En el marco del Jueves Santo, el obispo diocesano presidió la Misa de la Cena del Señor en la Catedral, una de las celebraciones más significativas de la Semana Santa. Durante la liturgia, se conmemoró la institución de la Eucaristía y del sacerdocio, junto con el tradicional gesto del lavatorio de los pies, símbolo de humildad y entrega.
En su homilía, el obispo invitó a la comunidad a redescubrir el sentido profundo de estos días, subrayando que no se trata simplemente de jornadas de descanso, sino de un tiempo de oración, encuentro con Dios y celebración compartida. En ese sentido, destacó que la Semana Santa es una respuesta al amor de Dios, un llamado a vivir la fe de manera más consciente y comprometida.
Al reflexionar sobre el Evangelio, puso el foco en el gesto de Jesús durante la Última Cena, cuando lavó los pies a sus discípulos, incluso a Judas. Se trata de una acción que en su contexto histórico estaba reservada a los esclavos, y que hoy interpela por su profundidad. Según explicó, este gesto implica un despojo interior, una actitud de humildad tanto para quien sirve como para quien se deja servir, y revela que la verdadera grandeza está en el servicio.
El obispo también profundizó en el significado de un amor que trasciende la muerte, recordando que Jesús amó “hasta el fin”. Este amor, explicó, no se limita al momento de la cruz, sino que se proyecta en la resurrección y en una vida plena, iluminada por la esperanza pascual.

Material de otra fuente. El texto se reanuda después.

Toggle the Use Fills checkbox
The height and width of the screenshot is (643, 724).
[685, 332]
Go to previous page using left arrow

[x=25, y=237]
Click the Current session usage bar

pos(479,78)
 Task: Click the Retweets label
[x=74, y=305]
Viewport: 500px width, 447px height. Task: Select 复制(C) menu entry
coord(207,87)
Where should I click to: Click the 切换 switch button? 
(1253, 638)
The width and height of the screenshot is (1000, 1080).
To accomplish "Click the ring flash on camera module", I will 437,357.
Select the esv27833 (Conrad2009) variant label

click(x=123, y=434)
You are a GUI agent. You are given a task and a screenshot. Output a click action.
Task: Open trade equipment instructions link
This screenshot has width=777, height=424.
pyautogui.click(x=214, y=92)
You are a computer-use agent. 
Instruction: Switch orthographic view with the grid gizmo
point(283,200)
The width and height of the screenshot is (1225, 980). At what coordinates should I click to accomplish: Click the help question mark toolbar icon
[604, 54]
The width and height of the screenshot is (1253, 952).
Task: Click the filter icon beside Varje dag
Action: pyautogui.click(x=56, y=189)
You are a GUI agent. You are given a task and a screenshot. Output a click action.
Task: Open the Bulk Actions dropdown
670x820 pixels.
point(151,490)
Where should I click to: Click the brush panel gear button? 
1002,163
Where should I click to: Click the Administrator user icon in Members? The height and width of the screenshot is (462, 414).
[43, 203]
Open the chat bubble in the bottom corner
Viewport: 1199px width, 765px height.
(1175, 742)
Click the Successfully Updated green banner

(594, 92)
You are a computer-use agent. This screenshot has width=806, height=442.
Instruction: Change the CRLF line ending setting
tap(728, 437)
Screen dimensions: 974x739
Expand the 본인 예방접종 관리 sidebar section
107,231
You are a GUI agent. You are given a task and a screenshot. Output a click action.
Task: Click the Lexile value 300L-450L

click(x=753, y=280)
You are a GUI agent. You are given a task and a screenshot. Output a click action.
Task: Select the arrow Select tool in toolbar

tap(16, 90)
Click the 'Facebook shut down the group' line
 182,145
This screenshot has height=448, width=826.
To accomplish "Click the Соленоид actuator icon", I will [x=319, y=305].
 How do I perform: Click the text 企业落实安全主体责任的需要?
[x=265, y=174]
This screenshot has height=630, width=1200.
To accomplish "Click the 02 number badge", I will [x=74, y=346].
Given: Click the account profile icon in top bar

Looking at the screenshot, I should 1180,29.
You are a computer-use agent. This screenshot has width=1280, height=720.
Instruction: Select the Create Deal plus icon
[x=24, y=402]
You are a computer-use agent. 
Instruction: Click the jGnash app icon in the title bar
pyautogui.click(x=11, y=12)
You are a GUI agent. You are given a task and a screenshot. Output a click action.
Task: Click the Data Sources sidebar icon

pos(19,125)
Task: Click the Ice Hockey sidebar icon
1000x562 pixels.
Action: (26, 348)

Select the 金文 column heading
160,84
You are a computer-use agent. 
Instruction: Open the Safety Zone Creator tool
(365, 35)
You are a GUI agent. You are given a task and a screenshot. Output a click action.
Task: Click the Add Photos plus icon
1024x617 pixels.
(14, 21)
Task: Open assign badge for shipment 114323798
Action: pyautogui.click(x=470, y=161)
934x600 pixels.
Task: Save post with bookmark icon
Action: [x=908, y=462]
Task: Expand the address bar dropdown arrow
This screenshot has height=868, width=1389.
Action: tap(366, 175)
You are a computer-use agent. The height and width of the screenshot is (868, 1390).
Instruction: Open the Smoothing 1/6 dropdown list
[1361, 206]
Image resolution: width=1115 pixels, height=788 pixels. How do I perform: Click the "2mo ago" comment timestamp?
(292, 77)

Se trata de un amor activo, concreto y comprometido, que invita a transformar la vida cotidiana.
Otro de los ejes de la homilía fue la imagen de las manos de Jesús, descritas como creadoras, sanadoras, perdonadoras y fuertes. En la Cena, esas manos toman el pan y el vino para convertirse en signo de entrega total, reforzando la idea de que la autoridad de Cristo no se basa en el poder, sino en el servicio humilde.
Durante la celebración del lavatorio de los pies, el obispo remarcó que este gesto no debe quedar solo en lo simbólico, sino que tiene consecuencias concretas en la vida diaria. Una comunidad que vive este mensaje es aquella que pone en práctica el mandamiento del amor, construye vínculos desde la fraternidad y se aleja de la lógica de la ambición. En ese marco, sintetizó el mensaje en una frase clave: amar es servir.
Asimismo, hizo referencia a la importancia de acompañar a los sacerdotes, reconociendo que se trata de una vocación que enfrenta desafíos en el contexto actual. Señaló que muchas veces existe incomprensión o cuestionamientos, pero reafirmó que su misión es representar a Cristo en medio de la comunidad.
Finalmente, invitó a los fieles a sostener a los sacerdotes con cercanía y oración, para que puedan vivir su vocación con alegría, confianza y generosidad. El mensaje dejó una idea central que atraviesa toda la celebración del Jueves Santo: la fe se expresa en gestos concretos de servicio y amor hacia los demás.